For her first stand-alone show, Mary Katrantzou came up with a conceit so dazzling, so artful, but so elementary that it made you wonder why no one else had attempted it. She'd been looking at the highly stylized seventies photography of Helmut Newton and Guy Bourdin when it occurred to her that the interiors in the pictures were just as important as the models. "With this collection, I wanted to put the room on the woman, rather than the woman in the room," Katrantzou said after the show. You could say Hussein Chalayan attempted something similar ten years ago, but his pieces were elements of a conceptual performance, while Katrantzou's were desirable clothes to be worn. The fact that they were also surreal masterpieces of the digital printer's craft only made them more seductive.

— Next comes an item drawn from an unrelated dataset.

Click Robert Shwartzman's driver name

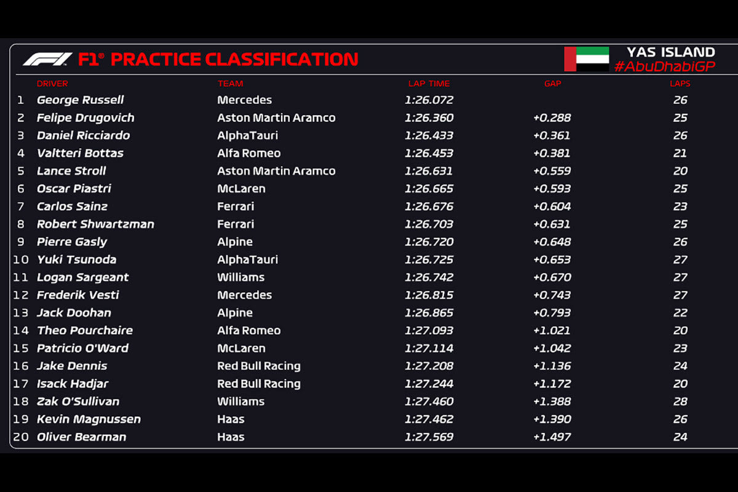(95, 224)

Katrantzou said she worked in three dimensions for the first time while designing her prints, and there was an almost hallucinatory depth to the images she lifted from old issues of Architectural Digest and World of Interiors, once they were laid over her precisely fitted silhouettes. One memorable example: a dress whose top half featured a swimming pool in an L.A. house, while below was a view of the city by night from a balcony that, one imagined, was part of the same dwelling. Another: a polished dining-table cut away as a skirt, with a perspective of the room behind rising up the bodice. But these descriptions can scarcely convey the exquisite symmetry of the printing that, at various points within the collection, created patterns it was almost possible to read as abstract art.

It didn't stop there. Katrantzou added trompe l'oeil interior details to the clothes. A pelmet created a portrait neckline above a print of a window frame; swaths of chiffon fluttered like curtains; mini-crinis echoed lampshades with dangling pendants of crystal. Wall sconces were reconfigured as necklaces (but they were too literally heavy for the airiness of the clothes they accompanied). After the show, Italian style icon Anna Dello Russo was in raptures. Now there's a woman who'll be wearing a room in Milan next week.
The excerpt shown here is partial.